* Requisitos da tarefa
Cite, do texto sobre Devanir José de Carvalho, todo o trecho que vai de "Rio Grande do" até "uma exposição fotográfica.".

* Texto fornecido
* * *

Rio Grande do Sul

MEMÓRIA

Lúcida Tristeza: Este é Devanir José de Carvalho, assassinado pela ditadura

Nesses 56 anos do golpe militar no Brasil, confira série de entrevistas com familiares de mortos e desaparecidos

Brasil de Fato | Porto Alegre |
Devanir foi baleado, preso e torturado até a morte em 7 de abril de 1971 - Montagem sobre foto de arquivo pessoal

O mês era julho. O ano, dois mil e doze. Fui convidado por Luciano, amigo de longa data, a participar de um projeto pela ONG Alice – Agência Livre pela Informação, Cidadania e Educação –, sediada em Porto Alegre. O fotógrafo argentino, radicado na Espanha, Gustavo Germano, com sua obra Ausências, percorreria o Brasil atrás de famílias de mortos e desaparecidos da ditadura militar, com fins de uma exposição fotográfica.

* * *

* Dados fornecidos

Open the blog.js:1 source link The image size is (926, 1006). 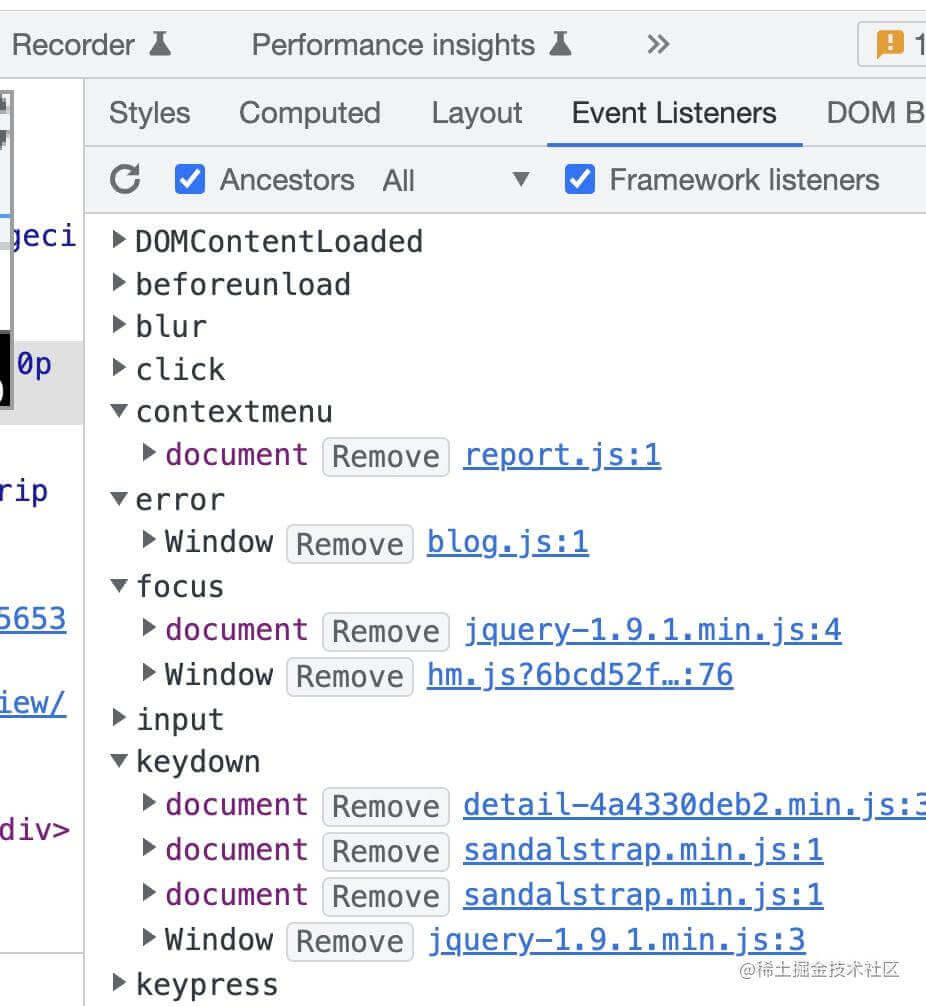pos(507,543)

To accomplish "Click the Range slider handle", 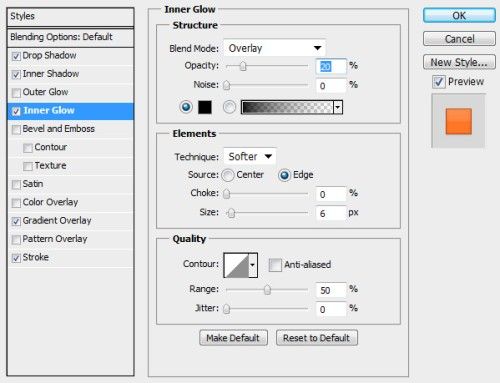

* * *

* Solução escrita
Rio Grande do Sul

MEMÓRIA

Lúcida Tristeza: Este é Devanir José de Carvalho, assassinado pela ditadura

Nesses 56 anos do golpe militar no Brasil, confira série de entrevistas com familiares de mortos e desaparecidos

Brasil de Fato | Porto Alegre |
Devanir foi baleado, preso e torturado até a morte em 7 de abril de 1971 - Montagem sobre foto de arquivo pessoal

O mês era julho. O ano, dois mil e doze. Fui convidado por Luciano, amigo de longa data, a participar de um projeto pela ONG Alice – Agência Livre pela Informação, Cidadania e Educação –, sediada em Porto Alegre. O fotógrafo argentino, radicado na Espanha, Gustavo Germano, com sua obra Ausências, percorreria o Brasil atrás de famílias de mortos e desaparecidos da ditadura militar, com fins de uma exposição fotográfica.